Goals and Guardrails

A colleague and I were discussing a project to try to coordinate the cooperation of several radiologists who currently work in silos. I asked him what main problem we were trying to solve. He said that the main issue was the lack of fairness: some radiologists read more studies than others.

I can understand where he’s coming from. It can be frustrating to be very busy – perhaps too busy – and feel like your teammates are not doing their share of the work. A sense of fairness or equity is important. But is it really the goal?  

Choosing the right goal is vitally important. The problem is, there are many goal-mimics out there. Secondary goals, attractive false measures of success, and in this case, constraints can all seem like valid goals until you take a closer look.

A constraint is like a guardrail – it puts a limit on what you can do to solve your problem. Whether it’s a good thing or bad thing may depend on whether you are an optimist or a pessimist; it could be hampering your driving style or it might be keeping you safely on the road. Either way, going beyond it puts your project at some kind of risk. A guardrail is definitely not a goal. As my friend and colleague Greg Mogel wisely said, our goal in healthcare is not to increase the relative fairness in the world. Our goal is to take care of patients. While we do that, however, we need to try to create effective teams and satisfying careers, and fairness plays into that. But fairness itself a guardrail, not a goal.

One reason it may be so easy to confuse a constraint for a goal is that there are so many people whose job – or tendency – is to focus on a particular constraint. In healthcare you’ve got people who watch the budget, folks who monitor regulatory compliance, and others who measure and report on target metrics. At the same time you’ve got very smart, vocal workers who are quite aware of issues of fairness and equity and who are increasingly (and appropriately) worried about their own well-being and burnout. You have plenty of people telling you that their favorite issue is the thing that should be optimized next.

And just because a constraint is not the mission of the project doesn’t mean that it’s not important. Steve Jobs’ “reality distortion field” notwithstanding, you can’t simply pretend that constraints don’t exist. If you want to see a dramatic example of what happens when people ignore constraints in favor of “solutions-oriented thinking” try watching one of the Fyre Festival documentaries.

I have seen too many meetings devolve into positional arguments, each person championing their particular goal or constraint as the main issue, in a “tastes great/less filling” type of back and forth. These conversations are structured as “or” questions: the most important thing is this or that, but certainly not both.
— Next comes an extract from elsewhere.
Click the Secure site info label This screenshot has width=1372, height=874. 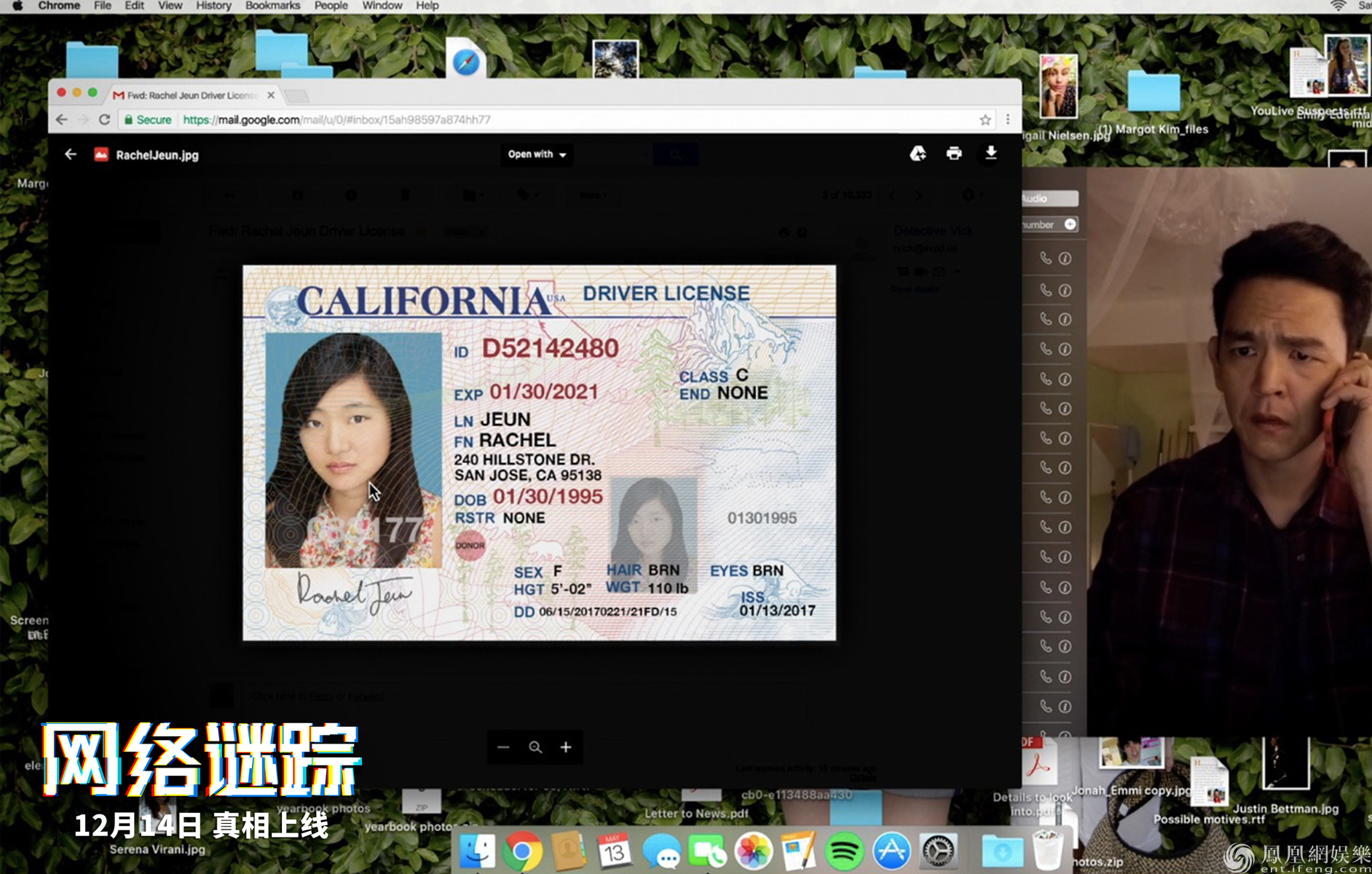[x=149, y=119]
While it is helpful to limit the number of goals, having a single goal doesn’t mean that nothing else matters. You have to determine your true goal, but you also need to accept and deal with the reality of the constraints. 
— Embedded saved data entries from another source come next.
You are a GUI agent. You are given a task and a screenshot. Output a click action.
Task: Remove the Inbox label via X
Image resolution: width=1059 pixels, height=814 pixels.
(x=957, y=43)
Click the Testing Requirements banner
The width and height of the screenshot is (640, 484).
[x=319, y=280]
You might try having your team fill in this sentence:

We want to achieve X. But we also have to watch out for Y and Z.

X is your goal. You should be able to connect it very clearly to your essential mission. Y and Z are constraints. You can have more than two, of course, but it helps to focus on the most important ones.

Every point that someone raises is probably an ingredient of the problem and should be considered. You will have goals and constraints and all sorts of other factors in any sufficiently complex project. The trick is to correctly categorize all the parts, and the trap is to elevate the wrong one to the primary position. 

The biggest risk of choosing the wrong goal is that you might actually get there.